Organizing Structure
Three dimensions with two sub-dimensions each; highly interactive, bi-directional relationships among dimensions and with socio-economic development, demographics, and economics
Socio-economic development levels (e.g. level of education, gender relationships, size of the economy); past patterns of governance; also cultural patterns are a stock
Government spending on human capital, infrastructure, development generally; accretion of changes in governance over time
Key Aggregate  Relationships 
(illustrative, not comprehensive)
Probability of intrastate conflict is a function of past conflict, neighborhood effects, economic growth rate (inverse), trade openness (inverse), youth bulge, infant mortality, democracy (inverted-U), state repression (inverse), and external intervention.
Vulnerability to intrastate conflict is a function of past intrastate conflict, energy trade dependence (as a proxy for broader natural resource dependence), economic growth rate (inverse), youth bulge, urbanization rate, poverty level, infant mortality, life expectancy (inverse) undernutrition, HIV prevalence, primary net enrollment (inverse), adult education levels (inverse), corruption, democracy (inverse), gender empowerment (inverse), governance effectiveness (inverse), freedom (inverse), inequality, and water stress
Government revenues are a function of past revenue as percentage of GDP, GDP per capita, and social expenditures (that is, inversely to fiscal balance).
Corruption is a function of past corruption level, GDP per capita (inverse), energy trade dependence, democracy (inverse), gender empowerment (inverse), and probability of intrastate conflict.
Democracy is a function of past democracy level, youth bulge (inverse), and gender empowerment.
Gender empowerment is a function of past gender empowerment level, GDP per capita, youth bulge (inverse), and primary net enrollment.
Key Agent-Class Behavior  Relationships
(illustrative, not comprehensive)
Social sub-group relationships, especially historical conflict patterns and gender relationships; government revenue and expenditure

Dominant Relations: Governance

The drivers of change on each dimension and sub-dimension of governance range widely.  A quick summary (see also the table below) is that:

  • Probability of intrastate conflict is a function of past conflict, neighborhood effects, economic growth rate (inverse), trade openness (inverse), youth bulge, infant mortality, democracy (inverted-U), state repression (inverse), and external intervention (inverse).
  • Vulnerability to intrastate conflict is a function of energy trade dependence, economic growth rate (inverse), urbanization rate, poverty level, infant mortality, undernutrition, HIV prevalence, primary net enrollment (inverse), intrastate conflict probability, corruption, democracy (inverse), governance effectiveness (inverse), freedom (inverse), and water stress.
  • Government revenues are a function of past revenue as percentage of GDP, GDP per capita, and fiscal balance (inverse).
  • Corruption is a function of past corruption level, GDP per capita (inverse), energy trade dependence, democracy (inverse), gender empowerment (inverse), and probability of intrastate conflict.
  • Democracy is a function of past democracy level, economic growth rate (inverse), youth bulge (inverse), and gender empowerment.
  • Gender empowerment is a function of past gender empowerment level, GDP per capita, youth bulge (inverse), and primary net enrollment.
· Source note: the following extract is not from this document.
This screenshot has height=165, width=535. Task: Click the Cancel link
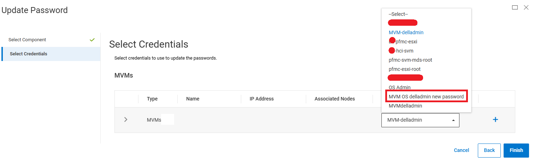coord(462,150)

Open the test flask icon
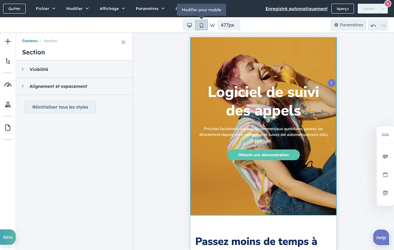point(8,105)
There are some general insights with respect to elaboration of the formulations (equations and algorithms) that drive change on each dimension and sub-dimension of governance:

  • In almost each case there are path dependencies that supplement the basic relationships—social change has considerable inertia.
  • The driving and driven variables clearly constitute a complex syndrome of mutually interdependent developmental interactions, not a simple causal sequence.
  • There is a tendency for the dimensions of governance traditionally developing later to feed back to earlier ones, notably for inclusion to affect capacity via reduced corruption and also for inclusion and capacity to reduce the probability of internal conflict.
  • Behaviorally, the bi-directional structures suggest the possibility that reinforcing processes may accelerate as governance strengthens, setting up a kind of tipping from one equilibrium to another; vicious cycles of deterioration would also be possible.
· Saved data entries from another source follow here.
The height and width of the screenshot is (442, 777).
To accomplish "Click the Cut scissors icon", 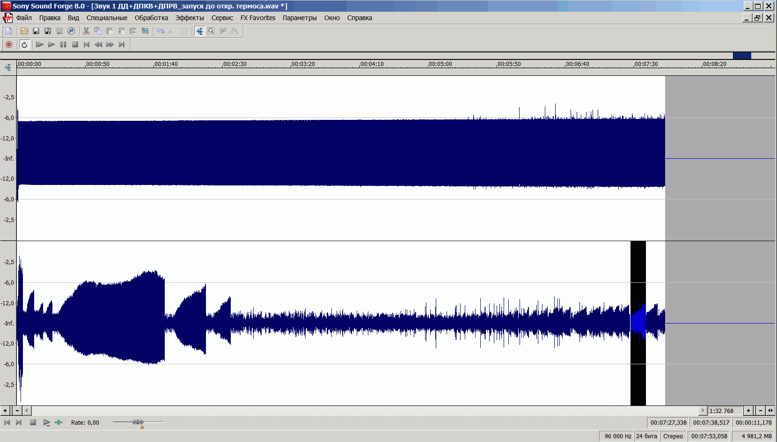I will point(86,31).
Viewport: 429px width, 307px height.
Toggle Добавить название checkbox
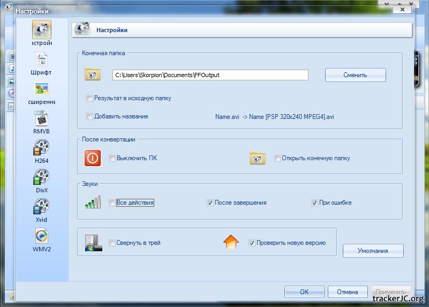click(90, 116)
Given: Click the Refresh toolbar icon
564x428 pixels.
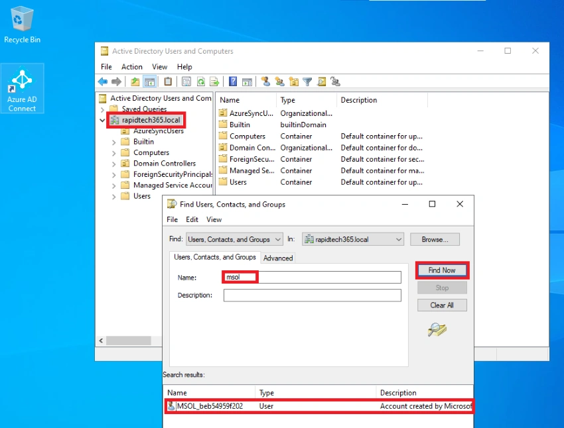Looking at the screenshot, I should coord(200,82).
For detailed discussion of the model's causal dynamics, see the discussions of flow charts (block diagrams) and equations.

Governance Flow Charts


We can show and briefly describe a block diagram for each of the three dimensions of governance and the two sub-dimensions of those: security (probability of intrastate or internal war and risk of conflict); capacity (ability to mobilize revenues and the effectiveness of their use); inclusiveness (formal democracy and broader inclusiveness, using gender empowerment as a proxy).

Please click on the links below to access these topics.


Internal War

Internal or intrastate war (SFINTLWAR) is heavily determined by a moving average of a society's past experience with such conflict (SFINTLWARMA) in what is a positive feedback system. The probability of such conflict will, however, typically converge to that determined by more basic underlying drivers, and the user can control the speed of such convergence by specifying the years to convergence (sfconv ).

The major driving variables in a statistical estimation are the level of infant mortality (INFMORT) as a proxy for quality of government performance and trade openness or exports (X) plus imports (M) as a share of GDP. In addition democracy level (DEMOCPOLITY) enters in a non-linear and algorithmic fashion, as do youth bulge (YTHBULGE) and a moving average of economic growth rate (GDPRMA).

Although less often used and turned off in the Base Case scenario, external interventions (wpextinterv ) and mass repression (sfmassrep ) can cause or at least temporarily dampen internal war, respectively.

Finally, the user can multiply resultant endogenous values of internal war (sfintlwarm ) in order to generate user-controlled scenarios.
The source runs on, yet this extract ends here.